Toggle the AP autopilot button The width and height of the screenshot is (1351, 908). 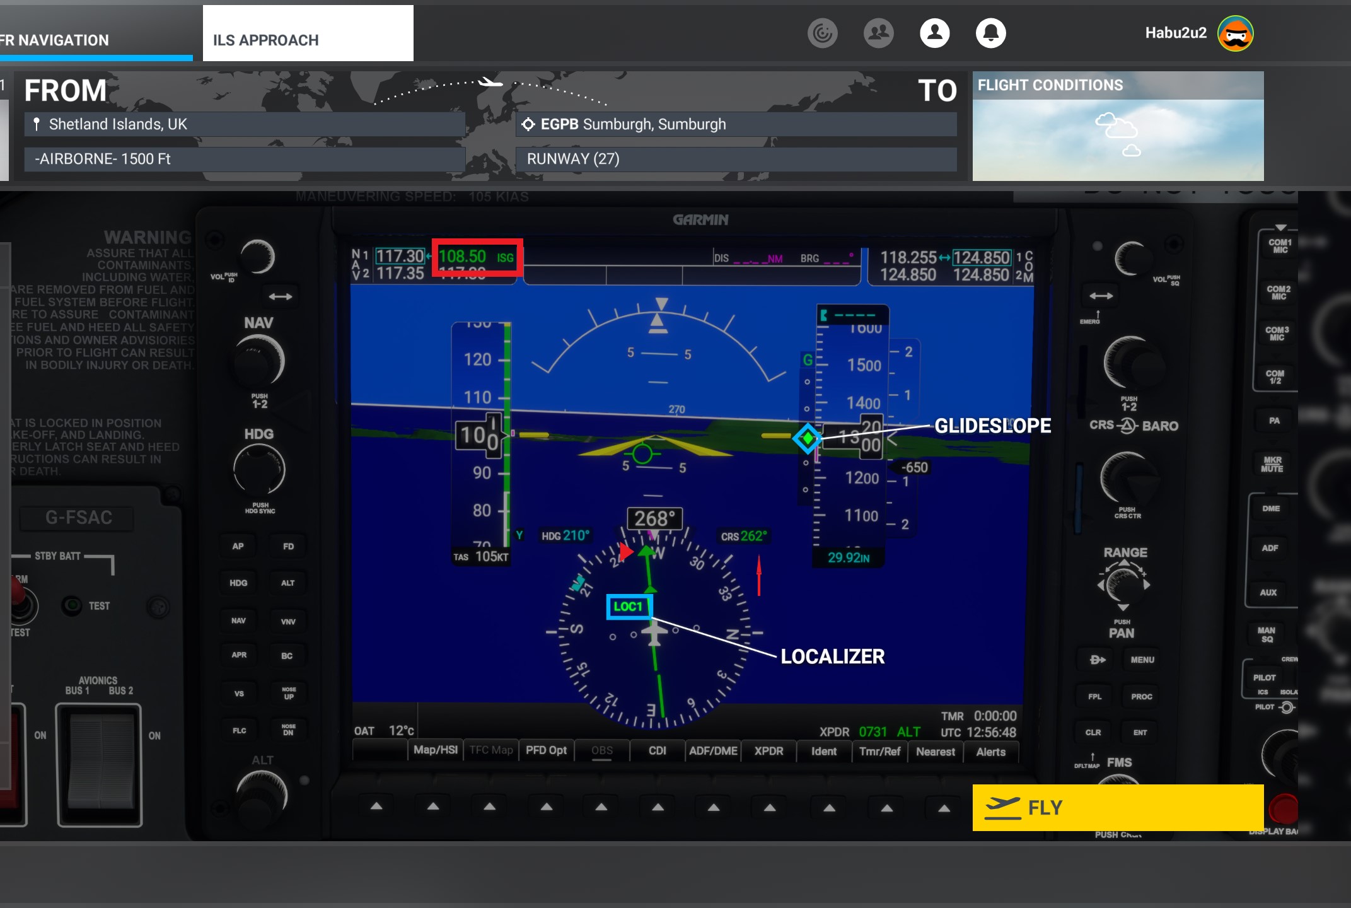click(238, 546)
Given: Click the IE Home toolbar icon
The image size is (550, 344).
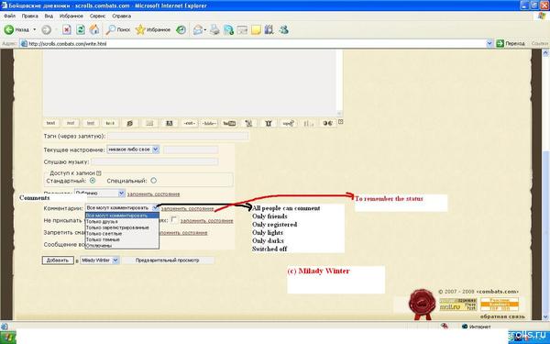Looking at the screenshot, I should pos(94,30).
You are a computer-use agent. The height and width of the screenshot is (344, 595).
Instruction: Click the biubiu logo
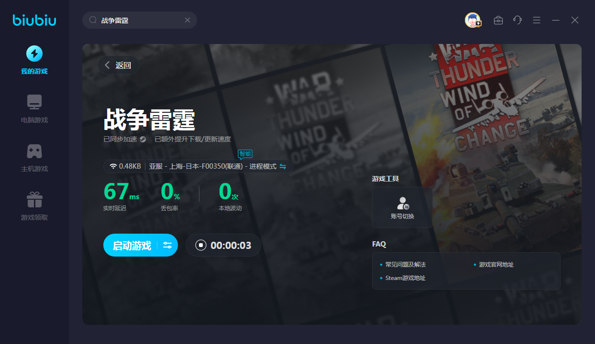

**PROBLEM TO WORK ON**
Copy the rows verbatim, from the line containing "You are a computer-use" through the end of the rows, leaving out the pictures.

**WRITTEN RESPONSE**
You are a computer-use agent. The height and width of the screenshot is (344, 595).
Instruction: Click the biubiu logo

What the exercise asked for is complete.